Don't over think it.  it is a tube amp with a solid state reverb circuit.  No need to try to analyze it further.   We don't call it a hybrid amp because it is really a tube amp.  A solid state rectifier instead of a rectifier tube does not make an amp a hybrid - the Fender Twin reverb, for example, is never considered hybrid, even though the rectifiers are silicon diodes.  When we call an amp hybrid, it means the amp is like half and half.  So the peavey Mace or Classic are hybrids because they have solid state preamps and tube power amps.  Same with the Music Man amps.   And a tube preamp with a solid state power amp is the same thing, a hybrid.

Some hybrid amps are mixed together, so preamp tubes feed op amps and vice versa.   But in the Hot Rod DeVilles and similar, the basic signal path is all tube.  There are op amps for portions of the path in use for the FX loop, but when the loop is not in use, neither are those op amps.  An IC based reverb is not enough to make an amp a hybrid.  The reverb circuit is a side chain.

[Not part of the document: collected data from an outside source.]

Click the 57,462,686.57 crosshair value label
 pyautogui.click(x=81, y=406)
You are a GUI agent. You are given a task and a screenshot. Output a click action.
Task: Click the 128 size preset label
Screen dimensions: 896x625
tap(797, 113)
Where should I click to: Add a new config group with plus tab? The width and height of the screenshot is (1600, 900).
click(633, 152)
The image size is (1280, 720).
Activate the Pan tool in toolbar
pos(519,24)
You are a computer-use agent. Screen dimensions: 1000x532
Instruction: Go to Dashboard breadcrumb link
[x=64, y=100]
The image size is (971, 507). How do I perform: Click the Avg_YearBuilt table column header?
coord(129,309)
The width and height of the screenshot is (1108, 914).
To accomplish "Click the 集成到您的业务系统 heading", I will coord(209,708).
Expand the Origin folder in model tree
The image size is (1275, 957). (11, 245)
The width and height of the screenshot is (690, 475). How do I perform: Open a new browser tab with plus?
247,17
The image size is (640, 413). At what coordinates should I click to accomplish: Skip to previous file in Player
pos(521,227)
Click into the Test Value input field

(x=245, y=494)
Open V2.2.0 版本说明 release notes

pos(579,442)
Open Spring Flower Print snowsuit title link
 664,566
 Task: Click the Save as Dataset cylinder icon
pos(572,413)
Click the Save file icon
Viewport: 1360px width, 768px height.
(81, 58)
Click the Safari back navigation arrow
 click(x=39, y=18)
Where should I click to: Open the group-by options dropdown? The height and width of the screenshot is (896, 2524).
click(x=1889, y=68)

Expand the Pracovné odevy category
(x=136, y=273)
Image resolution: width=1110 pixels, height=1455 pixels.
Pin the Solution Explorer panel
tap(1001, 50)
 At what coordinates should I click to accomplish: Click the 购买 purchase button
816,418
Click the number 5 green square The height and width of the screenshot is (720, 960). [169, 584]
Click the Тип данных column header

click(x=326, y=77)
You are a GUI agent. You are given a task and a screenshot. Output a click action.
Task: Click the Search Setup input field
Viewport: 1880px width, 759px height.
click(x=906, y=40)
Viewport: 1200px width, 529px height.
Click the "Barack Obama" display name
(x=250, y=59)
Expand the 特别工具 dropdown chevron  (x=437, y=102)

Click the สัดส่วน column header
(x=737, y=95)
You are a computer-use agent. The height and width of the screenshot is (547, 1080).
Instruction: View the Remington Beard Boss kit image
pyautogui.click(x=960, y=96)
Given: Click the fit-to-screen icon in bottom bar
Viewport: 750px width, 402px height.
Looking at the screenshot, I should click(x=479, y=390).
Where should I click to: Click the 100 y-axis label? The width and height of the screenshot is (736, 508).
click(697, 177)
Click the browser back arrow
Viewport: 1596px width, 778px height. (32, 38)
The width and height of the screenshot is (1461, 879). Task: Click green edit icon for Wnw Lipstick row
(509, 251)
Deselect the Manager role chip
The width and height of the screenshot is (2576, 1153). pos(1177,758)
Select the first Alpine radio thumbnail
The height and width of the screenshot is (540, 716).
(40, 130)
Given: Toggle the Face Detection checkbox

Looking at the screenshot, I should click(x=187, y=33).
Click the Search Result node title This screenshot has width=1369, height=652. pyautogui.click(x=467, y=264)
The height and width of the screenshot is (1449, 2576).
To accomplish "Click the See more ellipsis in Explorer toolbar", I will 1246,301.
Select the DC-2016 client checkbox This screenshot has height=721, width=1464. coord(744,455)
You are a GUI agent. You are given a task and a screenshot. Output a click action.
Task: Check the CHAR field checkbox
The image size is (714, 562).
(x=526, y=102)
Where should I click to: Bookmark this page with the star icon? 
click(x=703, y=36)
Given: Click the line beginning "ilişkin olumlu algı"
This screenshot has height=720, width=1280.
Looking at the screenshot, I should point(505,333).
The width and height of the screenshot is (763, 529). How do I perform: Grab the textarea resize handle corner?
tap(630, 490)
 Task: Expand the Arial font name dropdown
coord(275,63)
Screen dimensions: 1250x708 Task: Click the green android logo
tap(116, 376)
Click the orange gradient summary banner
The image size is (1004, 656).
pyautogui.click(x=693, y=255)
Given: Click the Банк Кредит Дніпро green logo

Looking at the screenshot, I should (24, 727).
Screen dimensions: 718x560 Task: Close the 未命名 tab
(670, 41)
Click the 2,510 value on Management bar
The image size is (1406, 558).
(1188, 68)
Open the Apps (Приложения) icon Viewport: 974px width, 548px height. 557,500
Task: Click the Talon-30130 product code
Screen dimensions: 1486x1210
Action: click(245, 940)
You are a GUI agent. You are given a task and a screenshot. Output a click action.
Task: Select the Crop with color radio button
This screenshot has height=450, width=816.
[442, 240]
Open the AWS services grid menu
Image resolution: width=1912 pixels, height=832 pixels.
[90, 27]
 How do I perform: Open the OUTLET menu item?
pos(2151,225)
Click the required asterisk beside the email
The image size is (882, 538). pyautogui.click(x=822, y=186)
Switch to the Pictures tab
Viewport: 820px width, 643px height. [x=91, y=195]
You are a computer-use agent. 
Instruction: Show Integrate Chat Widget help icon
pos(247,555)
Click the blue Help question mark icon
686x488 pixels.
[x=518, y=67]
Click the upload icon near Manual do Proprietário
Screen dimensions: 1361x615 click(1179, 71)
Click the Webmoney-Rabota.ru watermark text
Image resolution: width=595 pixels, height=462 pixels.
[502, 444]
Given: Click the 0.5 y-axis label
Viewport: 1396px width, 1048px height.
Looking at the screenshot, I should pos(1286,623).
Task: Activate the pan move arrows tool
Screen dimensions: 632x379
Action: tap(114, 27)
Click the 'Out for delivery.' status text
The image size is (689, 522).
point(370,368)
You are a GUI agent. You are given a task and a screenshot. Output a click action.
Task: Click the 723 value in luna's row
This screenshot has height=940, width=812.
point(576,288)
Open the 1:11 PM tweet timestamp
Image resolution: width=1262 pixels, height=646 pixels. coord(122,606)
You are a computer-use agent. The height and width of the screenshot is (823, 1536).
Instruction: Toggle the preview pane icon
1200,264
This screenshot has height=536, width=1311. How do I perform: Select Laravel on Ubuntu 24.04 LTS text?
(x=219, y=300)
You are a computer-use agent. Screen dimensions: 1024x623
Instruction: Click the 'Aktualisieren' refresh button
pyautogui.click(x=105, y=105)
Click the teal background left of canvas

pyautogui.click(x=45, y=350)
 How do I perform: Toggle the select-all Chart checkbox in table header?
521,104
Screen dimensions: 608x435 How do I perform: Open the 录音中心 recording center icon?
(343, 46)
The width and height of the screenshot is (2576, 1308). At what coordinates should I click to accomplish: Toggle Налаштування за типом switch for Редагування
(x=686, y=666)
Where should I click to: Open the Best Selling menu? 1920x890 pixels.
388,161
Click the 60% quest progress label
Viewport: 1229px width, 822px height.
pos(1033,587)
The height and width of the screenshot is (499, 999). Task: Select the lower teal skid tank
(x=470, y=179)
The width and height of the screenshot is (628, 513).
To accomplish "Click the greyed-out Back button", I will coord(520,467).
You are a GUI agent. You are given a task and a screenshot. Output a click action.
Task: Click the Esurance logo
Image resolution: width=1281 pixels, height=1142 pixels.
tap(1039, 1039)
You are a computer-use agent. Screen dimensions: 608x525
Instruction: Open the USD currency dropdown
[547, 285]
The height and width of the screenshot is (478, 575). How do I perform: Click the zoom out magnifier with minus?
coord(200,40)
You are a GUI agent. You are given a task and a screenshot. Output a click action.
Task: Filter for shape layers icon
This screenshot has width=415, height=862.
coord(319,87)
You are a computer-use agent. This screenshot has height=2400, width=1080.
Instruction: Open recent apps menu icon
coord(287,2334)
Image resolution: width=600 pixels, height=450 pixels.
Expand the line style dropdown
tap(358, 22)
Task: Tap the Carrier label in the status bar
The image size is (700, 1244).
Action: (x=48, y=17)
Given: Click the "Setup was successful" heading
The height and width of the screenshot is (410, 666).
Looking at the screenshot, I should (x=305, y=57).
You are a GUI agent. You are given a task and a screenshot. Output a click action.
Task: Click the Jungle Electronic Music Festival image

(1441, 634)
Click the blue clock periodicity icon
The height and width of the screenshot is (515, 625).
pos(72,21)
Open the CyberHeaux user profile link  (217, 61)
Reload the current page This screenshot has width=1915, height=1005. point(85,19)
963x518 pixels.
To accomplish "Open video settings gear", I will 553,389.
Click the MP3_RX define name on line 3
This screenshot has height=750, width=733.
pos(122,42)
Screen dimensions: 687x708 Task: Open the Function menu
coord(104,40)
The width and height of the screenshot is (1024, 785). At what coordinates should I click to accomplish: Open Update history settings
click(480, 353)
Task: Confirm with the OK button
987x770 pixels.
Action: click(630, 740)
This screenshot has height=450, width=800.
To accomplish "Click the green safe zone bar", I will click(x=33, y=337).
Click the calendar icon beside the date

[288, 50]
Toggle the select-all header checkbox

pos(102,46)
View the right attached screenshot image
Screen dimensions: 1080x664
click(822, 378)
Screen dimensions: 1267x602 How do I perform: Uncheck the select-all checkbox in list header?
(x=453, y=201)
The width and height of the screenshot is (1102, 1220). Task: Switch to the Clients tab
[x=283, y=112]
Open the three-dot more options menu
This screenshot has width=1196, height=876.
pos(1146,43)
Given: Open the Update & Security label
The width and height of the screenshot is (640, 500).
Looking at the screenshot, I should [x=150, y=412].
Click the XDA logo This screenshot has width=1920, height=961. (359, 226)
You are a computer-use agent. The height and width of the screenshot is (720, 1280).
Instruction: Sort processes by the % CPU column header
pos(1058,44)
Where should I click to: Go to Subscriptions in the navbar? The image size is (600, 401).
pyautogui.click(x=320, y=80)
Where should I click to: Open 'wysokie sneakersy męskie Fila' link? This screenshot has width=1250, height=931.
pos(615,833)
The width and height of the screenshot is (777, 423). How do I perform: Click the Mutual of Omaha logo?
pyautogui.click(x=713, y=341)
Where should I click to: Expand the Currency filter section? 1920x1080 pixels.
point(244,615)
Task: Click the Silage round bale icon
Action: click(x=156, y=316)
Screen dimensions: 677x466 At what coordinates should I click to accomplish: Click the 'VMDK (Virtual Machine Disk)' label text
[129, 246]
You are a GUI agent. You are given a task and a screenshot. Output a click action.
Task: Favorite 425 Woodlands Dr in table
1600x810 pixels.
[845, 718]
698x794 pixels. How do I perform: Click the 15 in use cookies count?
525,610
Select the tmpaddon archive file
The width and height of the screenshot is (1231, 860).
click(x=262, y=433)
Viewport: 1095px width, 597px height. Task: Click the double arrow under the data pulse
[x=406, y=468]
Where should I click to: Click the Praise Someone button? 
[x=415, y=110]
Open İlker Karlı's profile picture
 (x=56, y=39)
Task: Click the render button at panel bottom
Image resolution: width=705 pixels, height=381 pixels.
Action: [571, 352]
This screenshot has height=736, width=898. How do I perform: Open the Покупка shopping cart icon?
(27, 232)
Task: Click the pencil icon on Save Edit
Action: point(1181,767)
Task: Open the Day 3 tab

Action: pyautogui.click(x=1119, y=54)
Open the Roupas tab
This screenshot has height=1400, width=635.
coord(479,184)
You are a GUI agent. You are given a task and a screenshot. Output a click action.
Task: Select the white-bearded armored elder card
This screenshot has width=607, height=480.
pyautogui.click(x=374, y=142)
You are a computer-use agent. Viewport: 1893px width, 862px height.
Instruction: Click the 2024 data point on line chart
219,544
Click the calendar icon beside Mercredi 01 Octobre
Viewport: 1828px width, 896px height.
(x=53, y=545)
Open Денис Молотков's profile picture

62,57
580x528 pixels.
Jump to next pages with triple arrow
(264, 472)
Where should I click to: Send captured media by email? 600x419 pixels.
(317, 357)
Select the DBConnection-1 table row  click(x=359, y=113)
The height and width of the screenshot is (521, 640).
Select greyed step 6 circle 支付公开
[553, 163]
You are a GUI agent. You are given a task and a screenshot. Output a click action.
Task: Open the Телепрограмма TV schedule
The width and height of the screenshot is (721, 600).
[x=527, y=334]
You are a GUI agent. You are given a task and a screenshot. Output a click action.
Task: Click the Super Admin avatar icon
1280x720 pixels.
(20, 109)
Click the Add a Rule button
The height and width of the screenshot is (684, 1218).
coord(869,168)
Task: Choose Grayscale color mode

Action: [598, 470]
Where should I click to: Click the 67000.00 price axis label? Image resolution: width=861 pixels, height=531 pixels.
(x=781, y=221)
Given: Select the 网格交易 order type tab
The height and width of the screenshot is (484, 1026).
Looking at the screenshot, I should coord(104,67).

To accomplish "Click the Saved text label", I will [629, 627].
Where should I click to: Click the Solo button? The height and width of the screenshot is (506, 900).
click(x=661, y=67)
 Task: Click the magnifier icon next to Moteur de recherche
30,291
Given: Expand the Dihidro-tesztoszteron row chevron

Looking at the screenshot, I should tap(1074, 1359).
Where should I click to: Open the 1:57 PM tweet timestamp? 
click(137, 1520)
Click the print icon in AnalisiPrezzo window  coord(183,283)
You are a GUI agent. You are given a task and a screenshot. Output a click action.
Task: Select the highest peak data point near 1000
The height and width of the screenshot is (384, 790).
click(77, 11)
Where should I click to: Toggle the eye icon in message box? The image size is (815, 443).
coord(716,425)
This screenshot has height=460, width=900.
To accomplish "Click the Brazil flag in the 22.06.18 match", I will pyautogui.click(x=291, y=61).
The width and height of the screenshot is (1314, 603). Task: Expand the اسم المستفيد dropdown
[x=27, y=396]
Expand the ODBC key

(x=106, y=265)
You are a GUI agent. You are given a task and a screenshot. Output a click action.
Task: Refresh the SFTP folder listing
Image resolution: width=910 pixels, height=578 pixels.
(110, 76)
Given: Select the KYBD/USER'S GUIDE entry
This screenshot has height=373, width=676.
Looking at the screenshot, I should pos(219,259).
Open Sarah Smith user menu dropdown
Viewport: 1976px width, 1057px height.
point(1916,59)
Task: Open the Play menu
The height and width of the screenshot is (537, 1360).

Specifically, the signal path is tube, then the signal is sampled off for the reverb, and fed to an op amp IC to drive the reverb pan transducer.  Then the output of the reverb pan is fed to a recovery amplifier stage, the other half of the IC, and returned to the signal path.

If you look at the HRD schematic, and at J4, the power amp in jack, pins 4 and 5 are normalled together in the jack, and that forms a direct path from the preamp out at K2a and the power amp input at R40.  No silicon in that path.  The op amps are only involved when the loop is occupied.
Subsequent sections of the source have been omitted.